From the Diary of a Wimpy Kid series , Vol. 14

Readers can still rely on this series to bring laughs.

The Heffley family’s house undergoes a disastrous attempt at home improvement.

When Great Aunt Reba dies, she leaves some money to the family. Greg’s mom calls a family meeting to determine what to do with their share, proposing home improvements and then overruling the family’s cartoonish wish lists and instead pushing for an addition to the kitchen. Before bringing in the construction crew, the Heffleys attempt to do minor maintenance and repairs themselves—during which Greg fails at the work in various slapstick scenes. Once the professionals are brought in, the problems keep getting worse: angry neighbors, terrifying problems in walls, and—most serious—civil permitting issues that put the kibosh on what work’s been done. Left with only enough inheritance to patch and repair the exterior of the house—and with the school’s dismal standardized test scores as a final straw—Greg’s mom steers the family toward moving, opening up house-hunting and house-selling storylines (and devastating loyal Rowley, who doesn’t want to lose his best friend).

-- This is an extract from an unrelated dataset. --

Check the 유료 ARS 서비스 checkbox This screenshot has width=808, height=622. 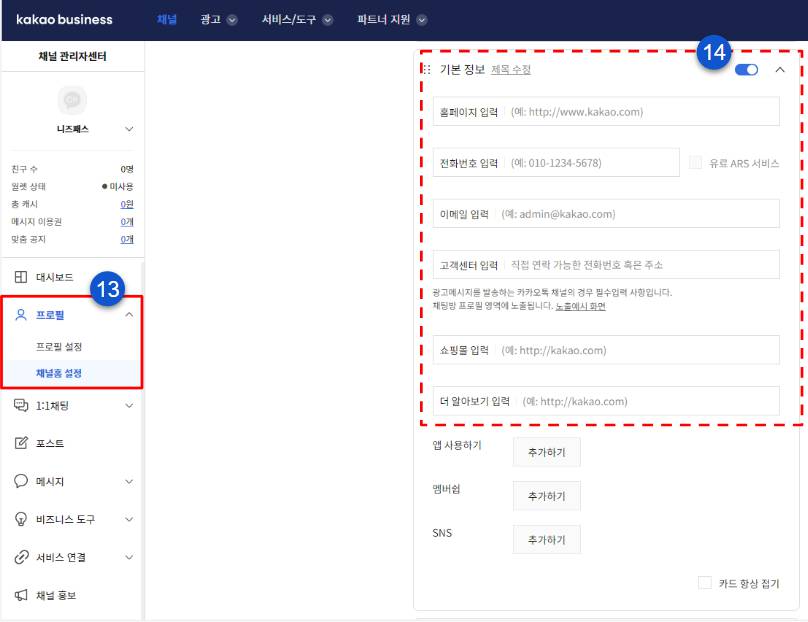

While Greg’s positive about the move, he’s not completely uncaring about Rowley’s action. (And of course, Greg himself is not as unaffected as he wishes.) The gags include effectively placed callbacks to seemingly incidental events (the “stress lizard” brought in on testing day is particularly funny) and a lampoon of after-school-special–style problem books. Just when it seems that the Heffleys really will move, a new sequence of chaotic trouble and property destruction heralds a return to the status quo. Whew.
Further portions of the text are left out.